A common misconception about Bonsai trees is that they should be kept indoors. In fact, most Bonsai trees should be placed outside, where they are exposed to the four seasons just like normal trees are. Only tropical and subtropical plants can survive in the indoor climate of your house; where temperatures are high and stable throughout the year.


Indoor Bonsai care

Alright, so I need a tropical Bonsai tree. Which one?

There are several trees that you can grow indoor, but by far the most common (and the easiest to care for) is the Ficus bonsai. The Ficus is tolerant to low humidity and can withstand quite a lot; a good choice for beginners.

Other popular indoor bonsai trees include the Crassula (Jade), the Ligustrum (Privet), the Carmona (Fukien Tea), the Schefflera Arboricola (Hawaiian Umbrella) and the Sageretia (Sweet Plum).

Why can’t I keep temperate (non tropical) Bonsai trees indoor?

The most important reason, as stated above, is that temperate trees need a period of dormancy (in winter). In this period the yearly growth cycle ends, and the tree prepares for the next cycle which will start again in early spring. A tree becomes dormant when temperatures and light intensity gradually decrease over the course of several weeks, which wouldn’t happen when you keep your trees indoors.


Indoor bonsai tree care

Caring for an indoor bonsai tree is different from that of normal potted house plants. The main reason is that bonsai trees are planted in small pots and therefore have limited storage for nutrients and water. More important is that tropical trees are used to much light and high humidity; circumstances that are quite difficult to create indoors.

Specific care of indoor bonsai species:

1. Light

The main problem with keeping a tropical indoor Bonsai tree is that the intensity of light indoors is much lower than outside. Trees won’t die immediately when light intensity is too low, but growth will decrease, eventually weakening the plant. Therefore, make sure to place your bonsai at a bright spot, preferably directly in front of a window facing the south.

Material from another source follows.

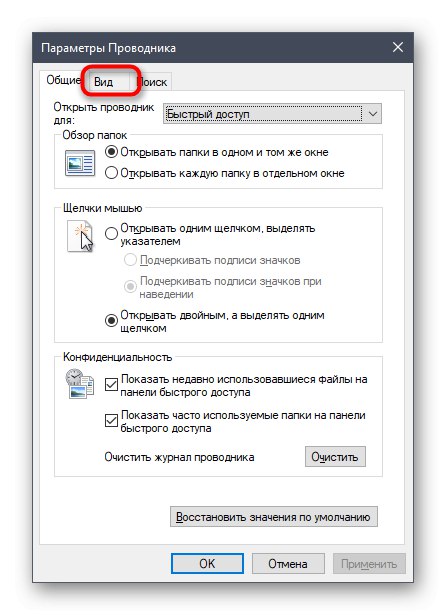Confirm with the OK button
446x615 pixels.
pos(207,564)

Even when you have a window facing the south, chances are that the intensity of light is still too low. Artificial lighting can help, for example by using fluorescent lighting (with radiating growth-friendly spectra) or light-emitting diode lighting about 10 hours a day.

2. Humidity

Another issue with keeping a tropical bonsai tree indoors is that the tree needs a relatively high humidity, much higher than the indoor conditions of your house (especially when you use heating or air conditioning). You can increase humidity near your bonsai tree by placing it on a humidity tray filled with water and by misting your tree a few times a day. What also helps is to circulate air from outside, by opening a window during the day.

3. Watering and fertilizing

The most important rule is; never water on a routine. Ignore the label attached to your bonsai tree which states you need to water every ‘x’days. Instead, monitor your tree and only water when needed. Please read the watering and fertilizing pages for more detailed information.

4. Temperature

Tropical tree species need relatively high temperatures throughout the year, similar to the standard room temperature of your living room.Subtropical bonsai trees can withstand somewhat lower temperatures, and generally thrive when they enjoy a winter season with temperatures well below that of the standard room temperature.